▶ _TEKS YANG DIBERIKAN_
PENGERTIAN
IQ, EQ DAN SQ
A. PENGERTIAN ATAU DEFINISI DARI IQ, EQ DAN SQ
1. Kecerdasan Intelektual (IQ)
Orang sering kali menyamakan arti inteligensi
dengan IQ, padahal kedua istilah ini mempunyai perbedaan arti yang sangat
mendasar. Menurut David Wechsler, inteligensi adalah kemampuan
untuk bertindak secara terarah, berpikir secara rasional, dan menghadapi
lingkungannya secara efektif. Secara garis besar dapat disimpulkan bahwa
inteligensi adalah suatu kemampuan mental yang melibatkan proses berpikir secara
rasional. Oleh karena itu, inteligensi tidak dapat diamati secara langsung,
melainkan harus disimpulkan dari berbagai tindakan nyata yang merupakan
manifestasi dari proses berpikir rasional itu. sedangkan IQ atau singkatan dari
Intelligence Quotient, adalah skor yang diperoleh dari sebuah alat tes
kecerdasan. Dengan demikian, IQ hanya memberikan sedikit indikasi mengenai
taraf kecerdasan seseorang dan tidak menggambarkan kecerdasan seseorang secara
keseluruhan.

▶ _PETUNJUK TUGAS_
Salin kata demi kata bagian dari teks tentang kecerdasan intelektual, mulai dari kata-kata yang memuat "Orang sering kali" dan berhenti setelah "keseluruhan.". Gunakan hanya teks di atas sebagai sumber.

(Data lokasi kata dan elemen)
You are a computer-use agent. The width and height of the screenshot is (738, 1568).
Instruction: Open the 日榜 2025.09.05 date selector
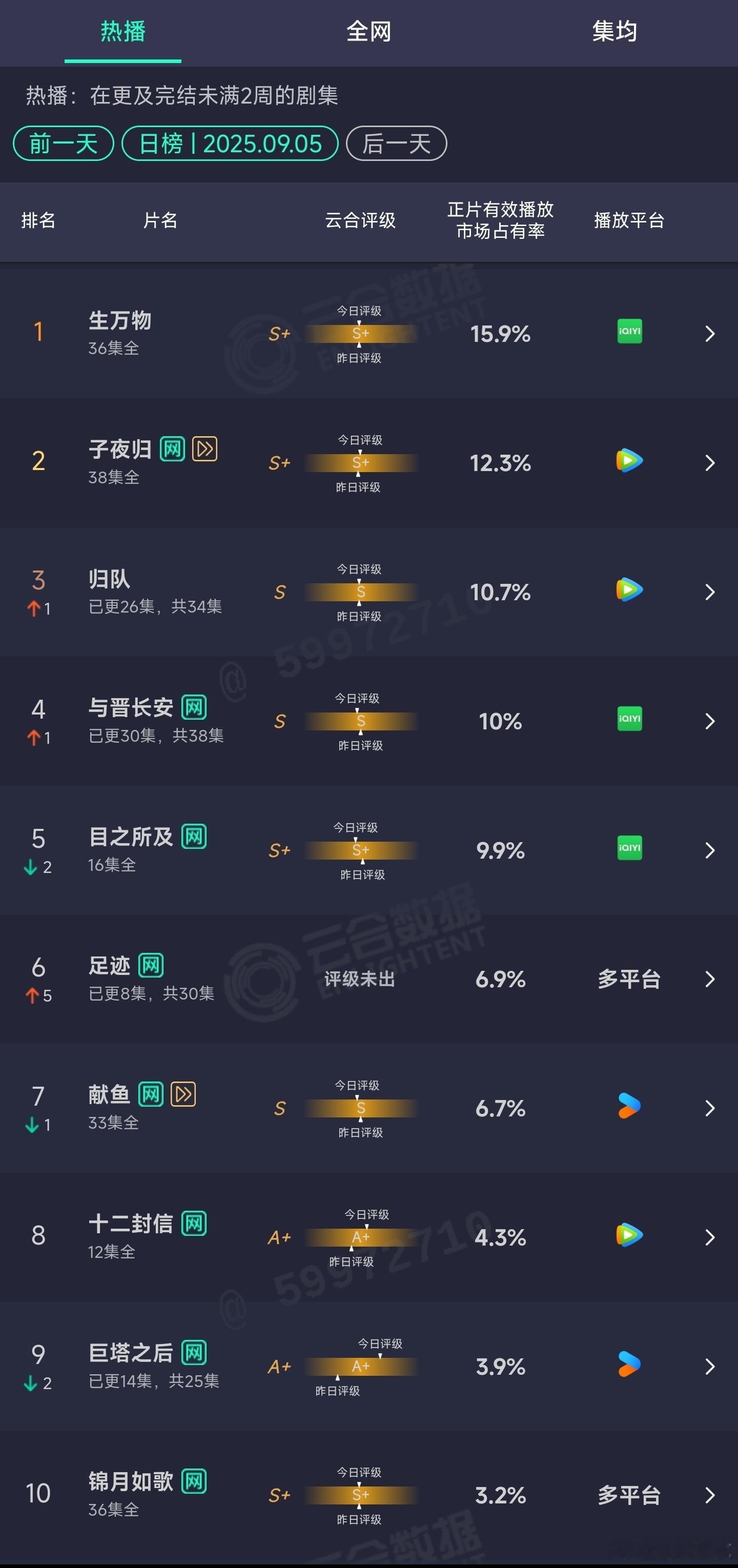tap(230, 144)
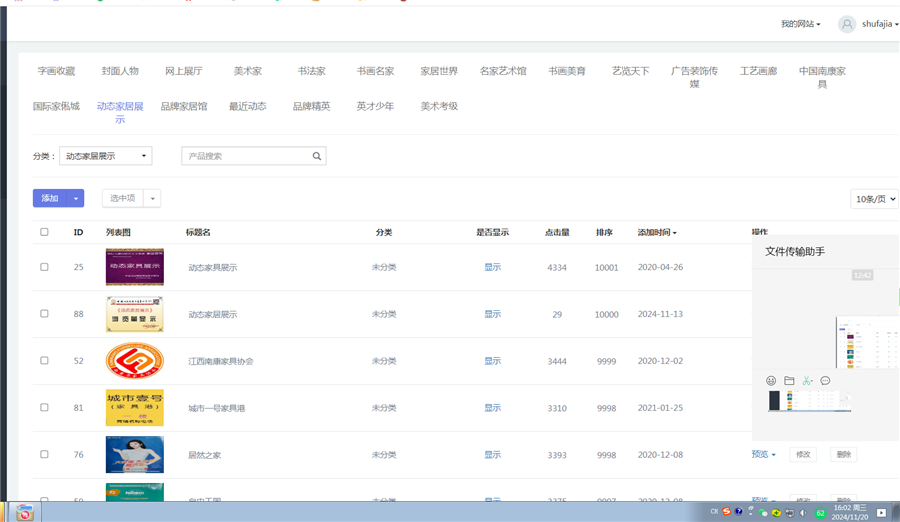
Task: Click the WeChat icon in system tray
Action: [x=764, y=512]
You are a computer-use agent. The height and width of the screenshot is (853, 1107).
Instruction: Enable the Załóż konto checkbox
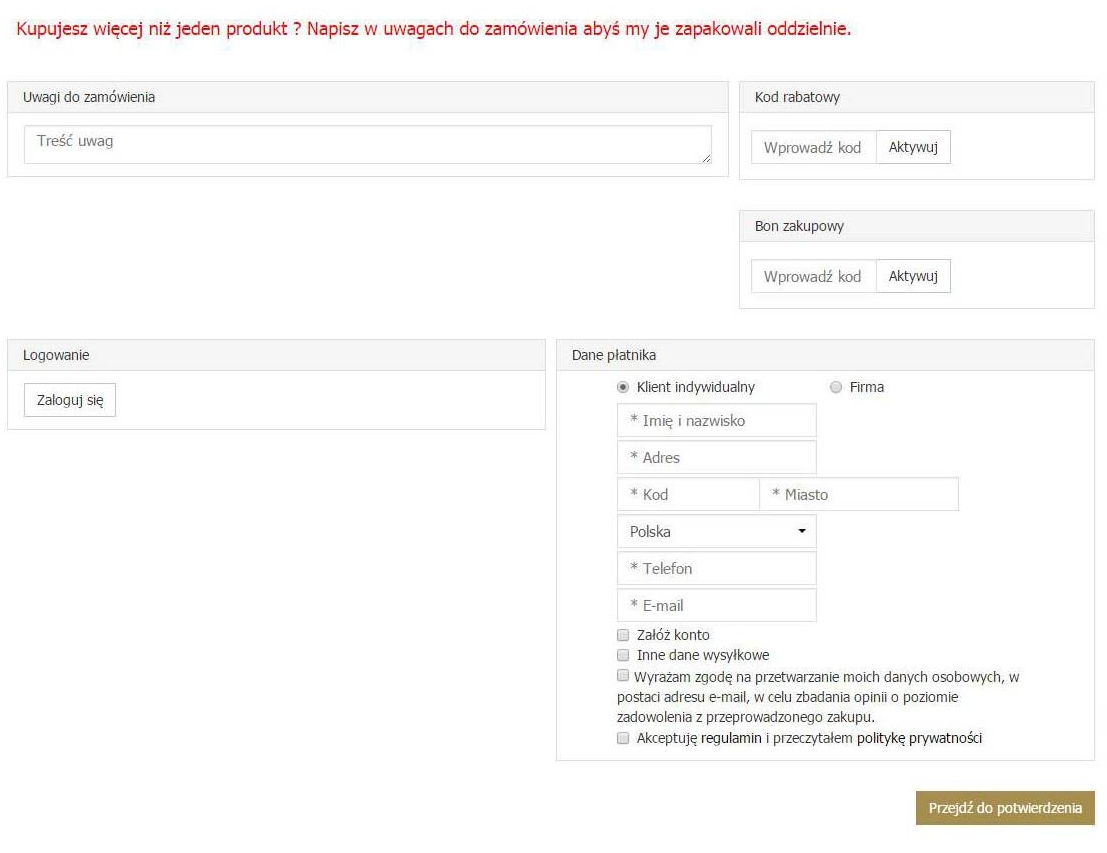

...

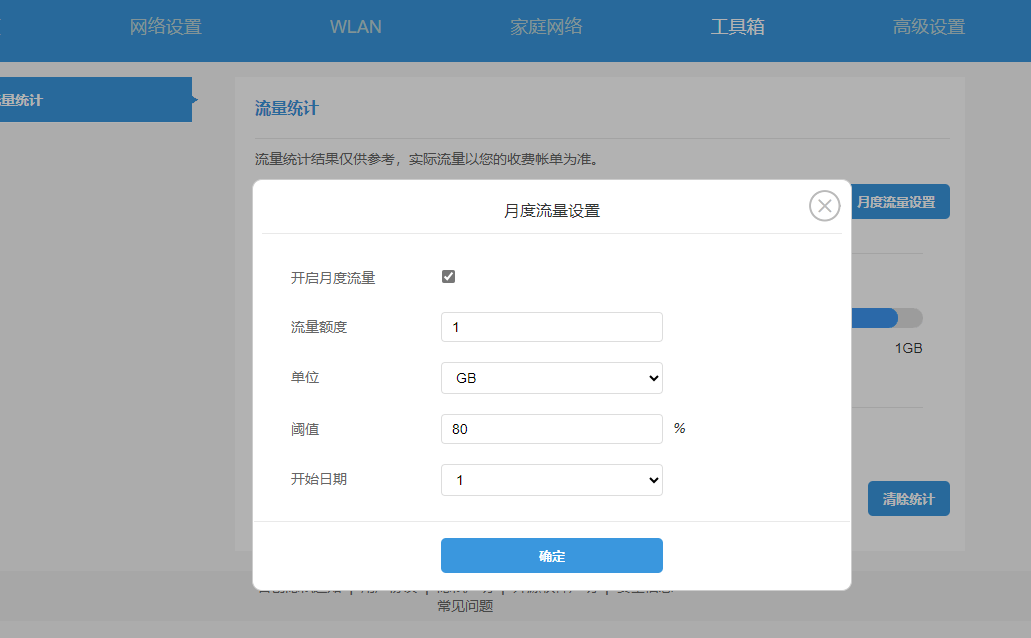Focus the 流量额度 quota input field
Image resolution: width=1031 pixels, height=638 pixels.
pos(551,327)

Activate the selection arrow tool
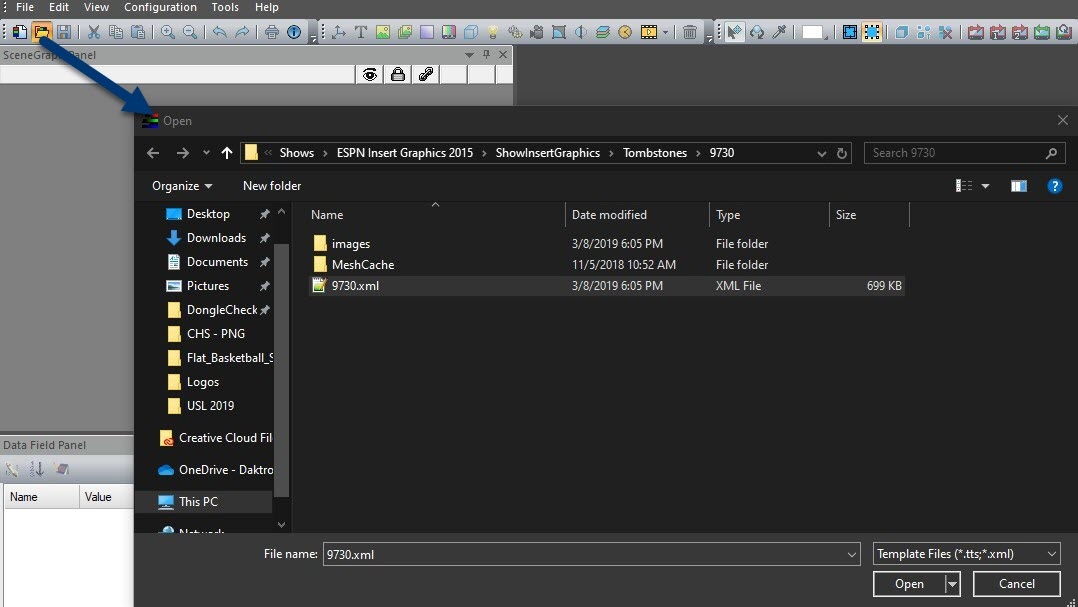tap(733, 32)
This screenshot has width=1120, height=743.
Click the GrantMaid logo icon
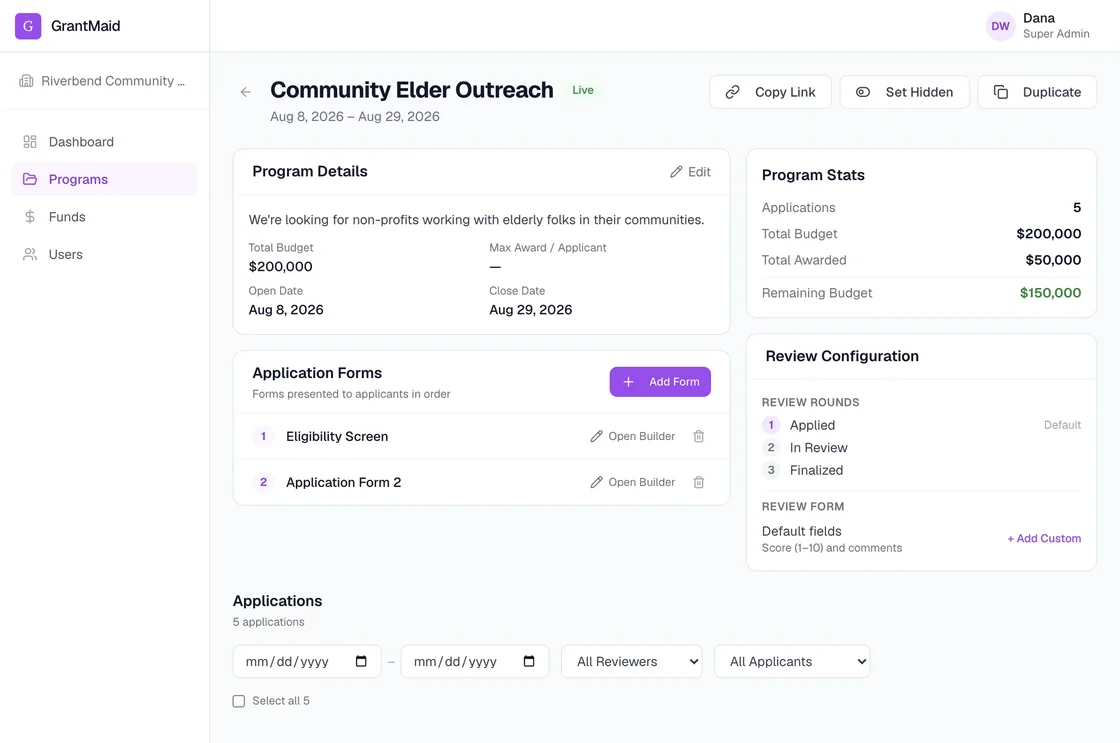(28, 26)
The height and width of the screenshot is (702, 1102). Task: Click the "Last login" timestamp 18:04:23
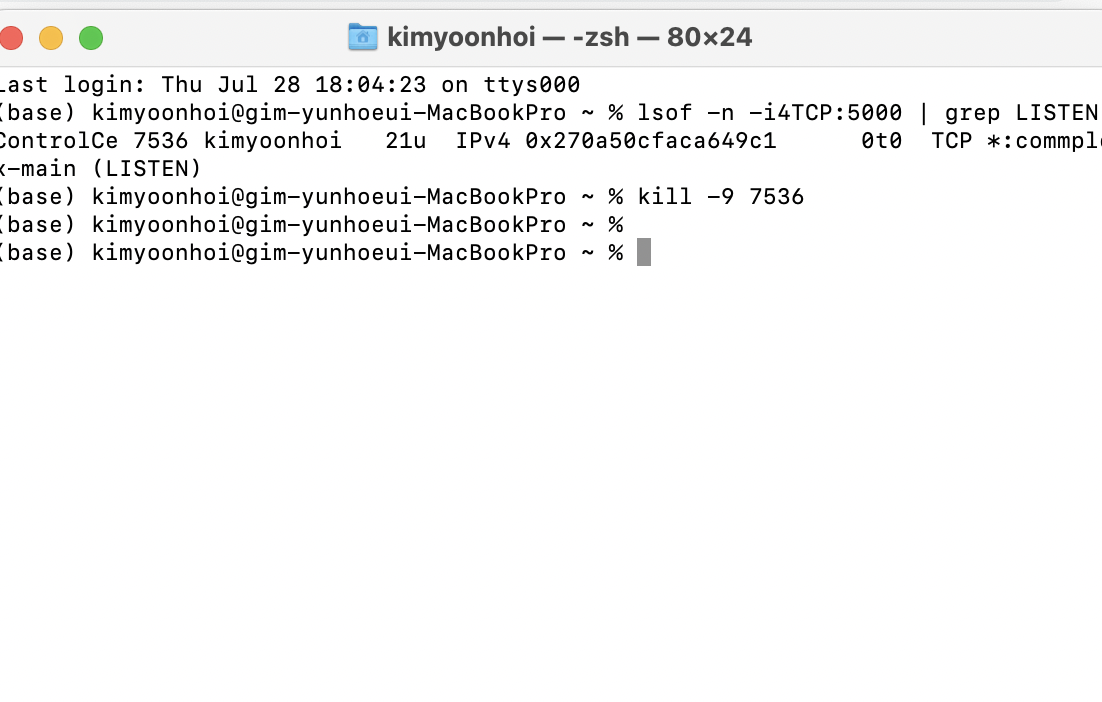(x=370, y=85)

...

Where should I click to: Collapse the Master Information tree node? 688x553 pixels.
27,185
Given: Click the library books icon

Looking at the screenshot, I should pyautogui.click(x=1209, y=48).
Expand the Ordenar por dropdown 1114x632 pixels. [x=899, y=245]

▶ _JAWABAN TERTULIS_
Orang sering kali menyamakan arti inteligensi
dengan IQ, padahal kedua istilah ini mempunyai perbedaan arti yang sangat
mendasar. Menurut David Wechsler, inteligensi adalah kemampuan
untuk bertindak secara terarah, berpikir secara rasional, dan menghadapi
lingkungannya secara efektif. Secara garis besar dapat disimpulkan bahwa
inteligensi adalah suatu kemampuan mental yang melibatkan proses berpikir secara
rasional. Oleh karena itu, inteligensi tidak dapat diamati secara langsung,
melainkan harus disimpulkan dari berbagai tindakan nyata yang merupakan
manifestasi dari proses berpikir rasional itu. sedangkan IQ atau singkatan dari
Intelligence Quotient, adalah skor yang diperoleh dari sebuah alat tes
kecerdasan. Dengan demikian, IQ hanya memberikan sedikit indikasi mengenai
taraf kecerdasan seseorang dan tidak menggambarkan kecerdasan seseorang secara
keseluruhan.